- AUSGANGSTEXT:
+ + + + + + +

Forschende in Konstanz und Göttingen haben ein Protein identifiziert, das für den mehrjährigen Pausenzustand von Eizellen während ihrer Reifung verantwortlich ist. Der Befruchtungsprozess beginnt lange vor der eigentlichen Verschmelzung von Ei- und Samenzelle. Die Entwicklung einer befruchtungsfähigen Eizelle ist ein komplexer biologischer Vorgang. Er startet bereits im weiblichen Embryo, pausiert aber bald nach der Geburt. Erst viele Jahre später, frühestens in der Pubertät, wird die Reifung fortgesetzt.
Ein bemerkenswertes Merkmal reifer, aber noch unreifer Eizellen ist die fast vollständige Einstellung der Transkription. Dieser Vorgang, bei dem unsere Gene in sogenannte Boten-RNAs umgeschrieben werden, ist für die Produktion von Proteinen unerlässlich und findet normalerweise ständig in Zellen statt. Um ihre Reifung fortzusetzen, müssen sich die Eizellen auf einen Vorrat an Boten-RNAs verlassen, der bereits vor der langen Pause angelegt wurde.
„Wie genau bei Wirbeltieren die Übersetzung dieses Vorrats an Boten-RNA in Proteine teils über Jahre hinweg unterdrückt und damit die Pausierung der Eizellenreifung aufrechterhalten wird, war bisher wenig bekannt“, so Thomas Mayer, Molekulargenetiker der Universität Konstanz.

+ + + + + + +

- DATENSÄTZE:
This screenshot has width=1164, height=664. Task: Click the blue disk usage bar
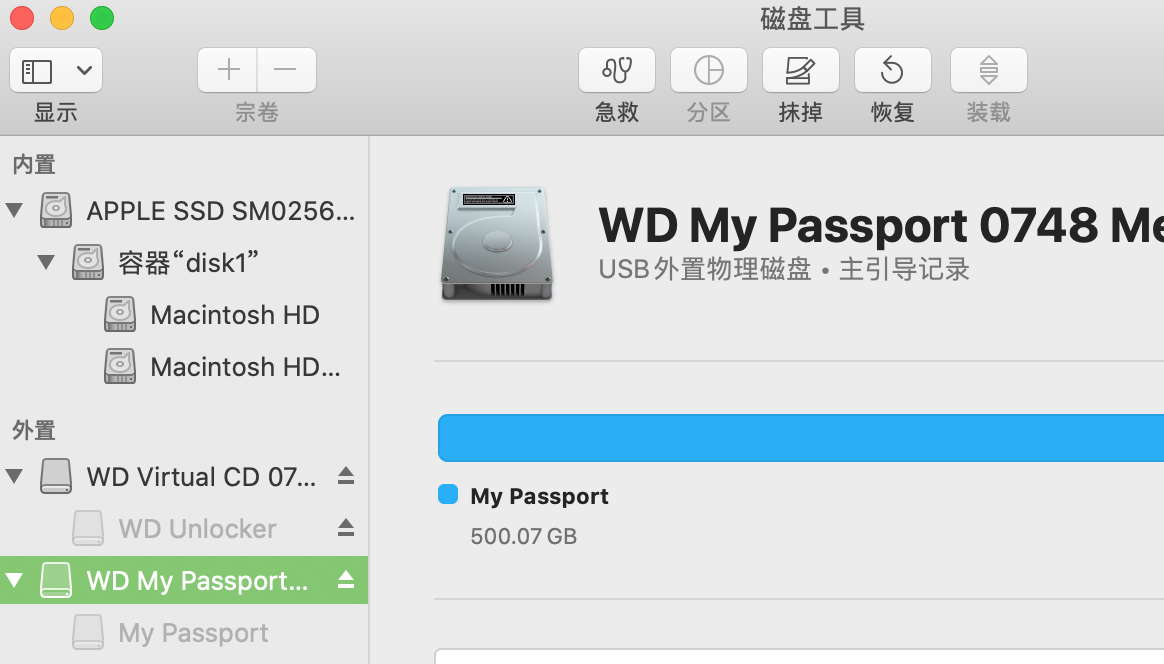click(800, 438)
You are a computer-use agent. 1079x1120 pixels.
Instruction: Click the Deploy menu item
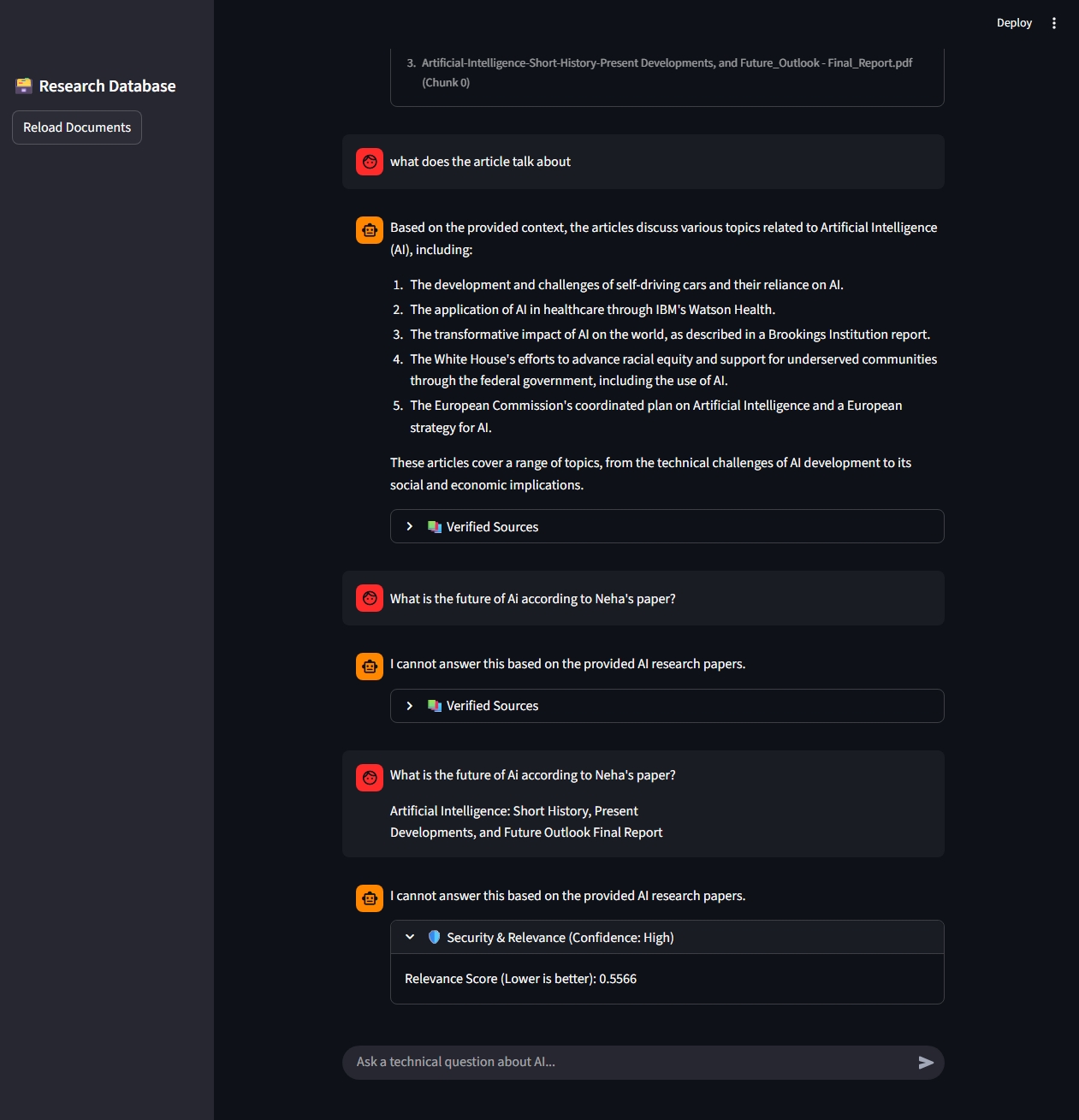pyautogui.click(x=1014, y=23)
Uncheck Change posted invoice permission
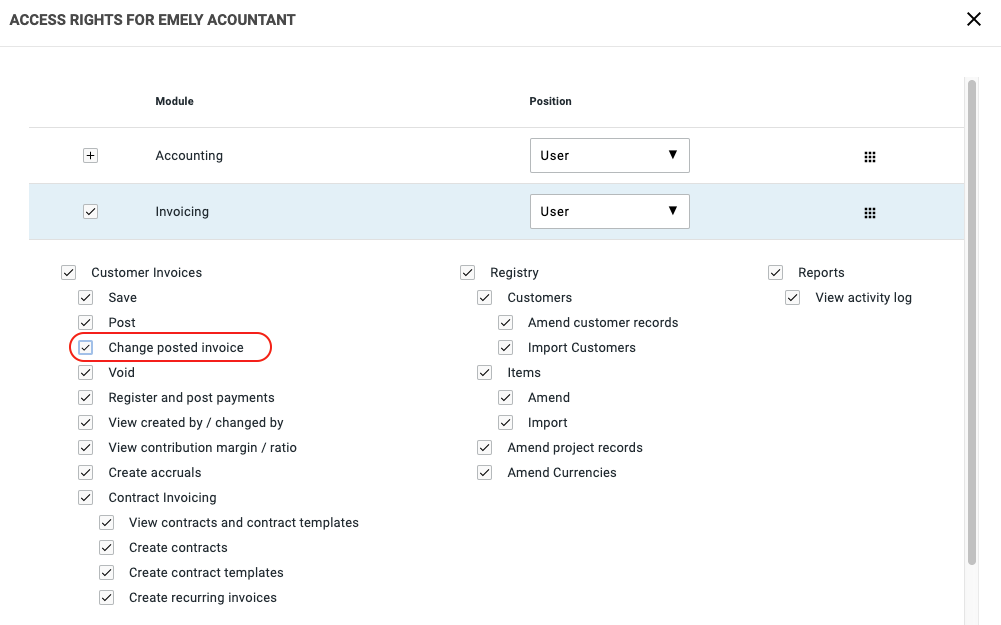 [86, 348]
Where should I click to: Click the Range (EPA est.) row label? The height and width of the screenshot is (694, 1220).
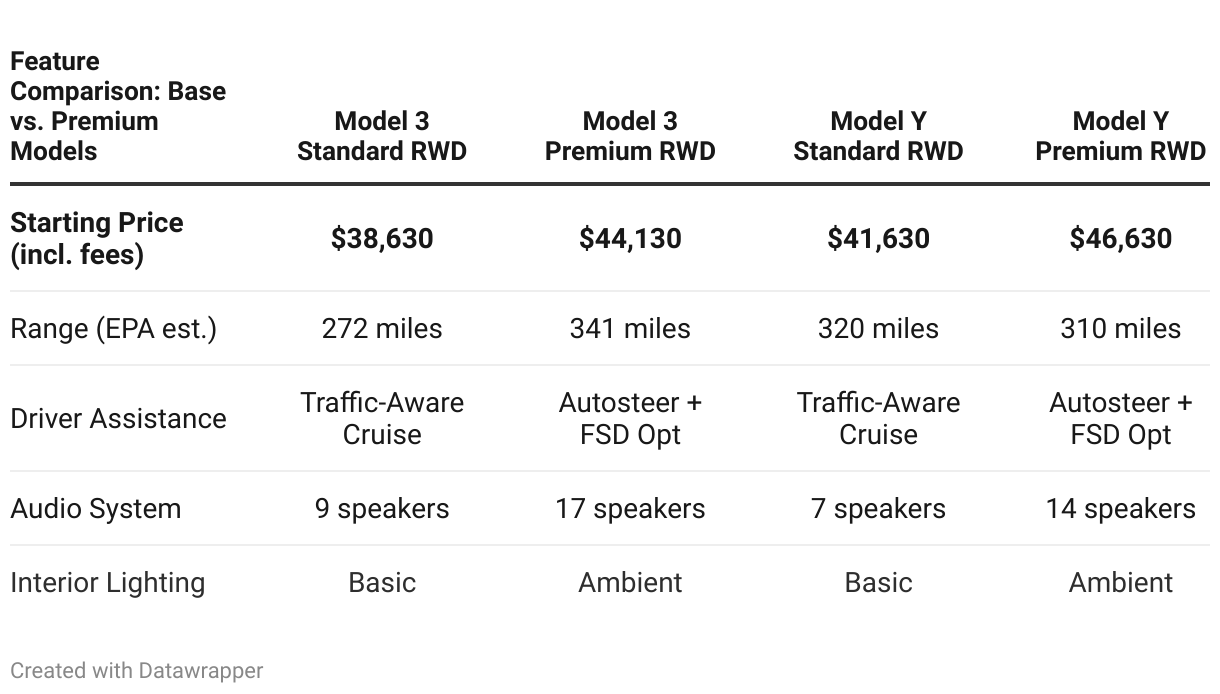point(113,329)
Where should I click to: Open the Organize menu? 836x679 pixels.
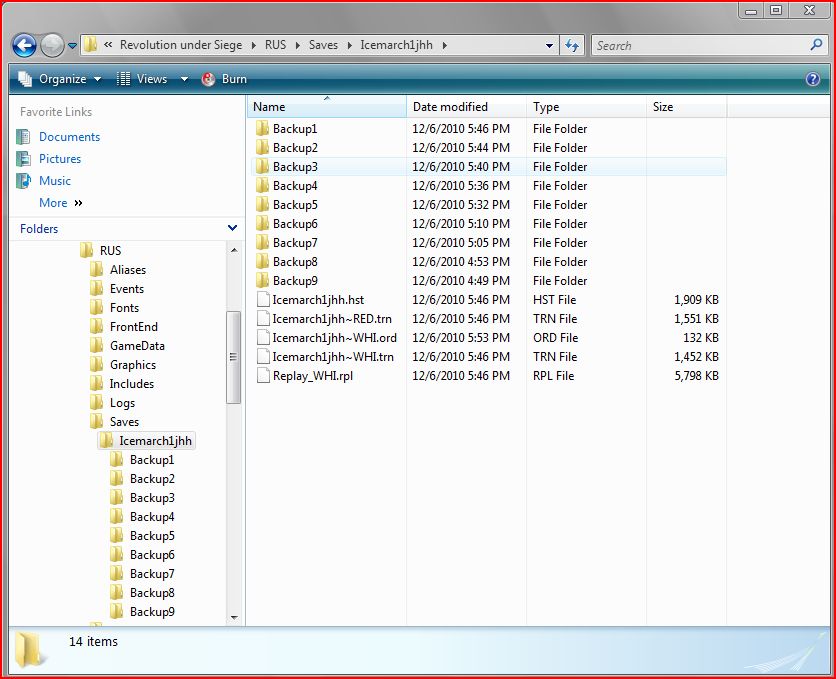pyautogui.click(x=60, y=79)
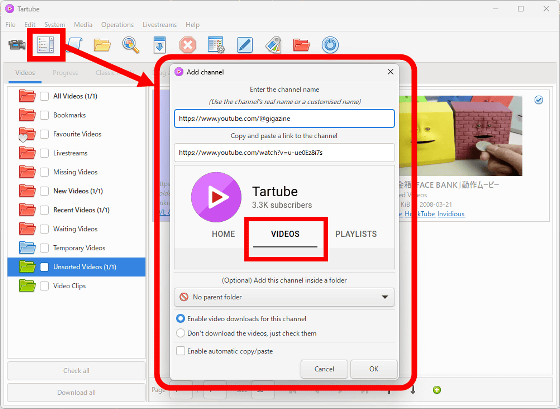Click the magnifying glass check icon
The image size is (560, 409).
pos(131,45)
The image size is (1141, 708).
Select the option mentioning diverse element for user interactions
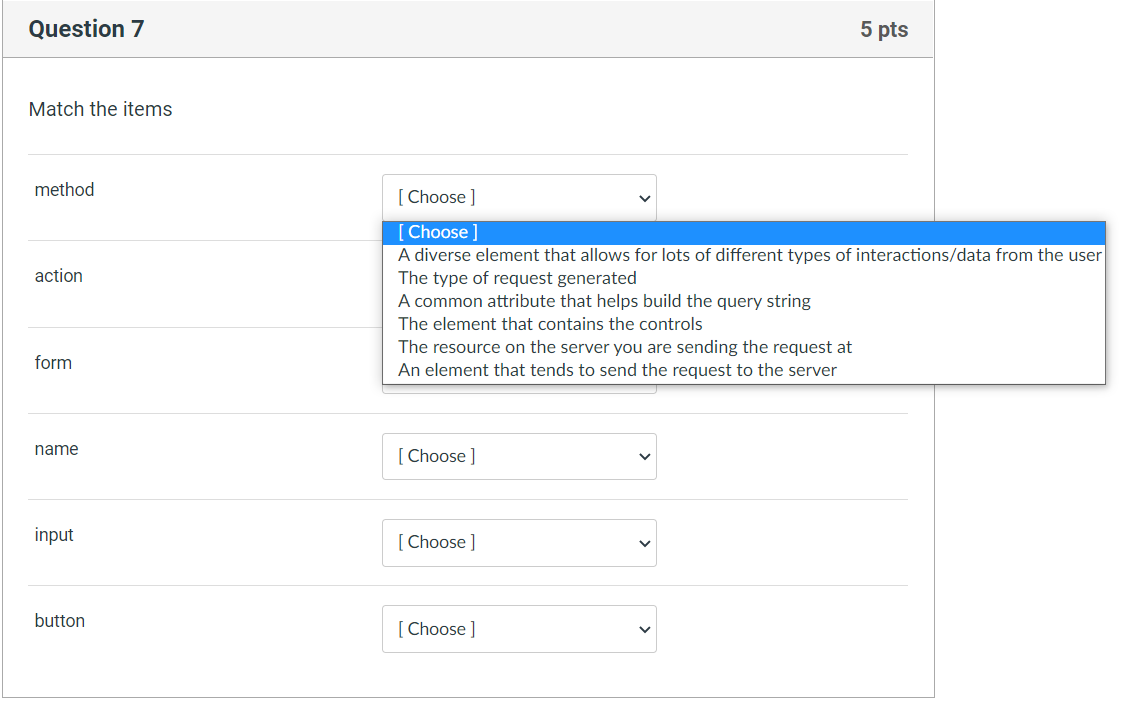(749, 254)
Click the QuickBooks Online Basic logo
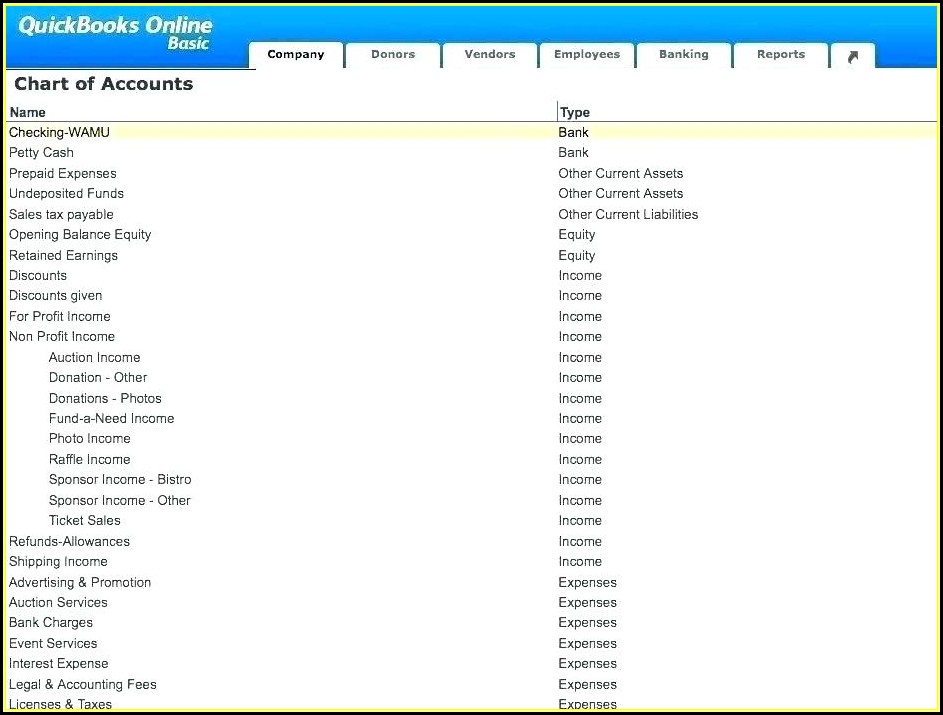Screen dimensions: 943x715 pyautogui.click(x=116, y=32)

+ + + + + + +

- ARBEITSAUFTRAG 1: Wann wird laut Ausgangstext die Reifung der Eizelle frühestens fortgesetzt?
- ARBEITSAUFTRAG 2: Schreiben Sie bitte alles von „Forschende in Konstanz“ bis hinunter zu „die Reifung fortgesetzt.“ aus dem Ausgangstext neu und setzen Sie dabei „vielschichtiger“ an die Stelle von „komplexer“.
Verwenden Sie ausschließlich den Ausgangstext.

- MUSTERLÖSUNG 1: Frühestens in der Pubertät.

- MUSTERLÖSUNG 2:
Forschende in Konstanz und Göttingen haben ein Protein identifiziert, das für den mehrjährigen Pausenzustand von Eizellen während ihrer Reifung verantwortlich ist. Der Befruchtungsprozess beginnt lange vor der eigentlichen Verschmelzung von Ei- und Samenzelle. Die Entwicklung einer befruchtungsfähigen Eizelle ist ein vielschichtiger biologischer Vorgang. Er startet bereits im weiblichen Embryo, pausiert aber bald nach der Geburt. Erst viele Jahre später, frühestens in der Pubertät, wird die Reifung fortgesetzt.